Personal information
- Full name: Steven Nicholas Melnyk
- Born: February 26, 1947 (age 79) Brunswick, Georgia, U.S.
- Sporting nationality: United States

Career
- College: University of Florida
- Turned professional: 1971 (reinstated amateur ~2009)
- Former tour: PGA Tour
- Professional wins: 1

Best results in major championships
- Masters Tournament: T12: 1972
- PGA Championship: T17: 1975
- U.S. Open: T16: 1977
- The Open Championship: T41: 1970

= Steve Melnyk =

American professional golfer (born 1947)

Steven Nicholas Melnyk (born February 26, 1947) is an American former professional golfer and golf sportscaster best known for his success as an amateur golfer. Melnyk won both the U.S. Amateur and British Amateur.

== Early life ==
Melnyk was born in Brunswick, Georgia. He is of Russian ancestry. Melnyk attended Glynn Academy in Brunswick for his high school education. He won the Georgia Open as an 18-year-old amateur golfer in 1965.

== Amateur career ==
Melnyk attended the University of Florida in Gainesville, Florida, where he played for coach Buster Bishop's Florida Gators men's golf team in National Collegiate Athletic Association (NCAA) competition from 1967 to 1969. He was a two-time All-American at Florida, and was the number one golfer on the 1968 team that won their first NCAA Division I Golf Championship. Melnyk graduated from the University of Florida with a bachelor's degree in industrial management in 1969.

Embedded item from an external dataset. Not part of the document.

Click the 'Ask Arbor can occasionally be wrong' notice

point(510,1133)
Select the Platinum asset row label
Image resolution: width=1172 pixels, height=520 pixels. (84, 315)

Melnyk won the 1969 U.S. Amateur at Oakmont Country Club, shooting a 2-over-par 286 to beat Vinny Giles by five shots at stroke play. He claimed the British Amateur with a 3 & 2 victory over fellow American Jim Simons at Carnoustie Golf Links in 1971. Melnyk also had wins at the Western Amateur and Eastern Amateur and played on the 1969 and 1971 Walker Cup teams. He won the 1965 Georgia Open as an amateur. He was low amateur in the 1970 British Open (tie for 41st) and at the 1971 Masters Tournament (tie for 24th).

== Professional career ==
In 1971, Melnyk turned professional after his British Amateur win and started playing on the PGA Tour. He did not find the success he had as an amateur carried over to his professional career. He never won a tournament on the PGA Tour but he did place second four times: the 1973 Phoenix Open, 1974 Houston Open, 1979 First NBC New Orleans Open and 1981 Pensacola Open. His best finish in a major was a tie for 12th at the 1972 Masters Tournament. He did win the 1972 Masters Par 3 Contest.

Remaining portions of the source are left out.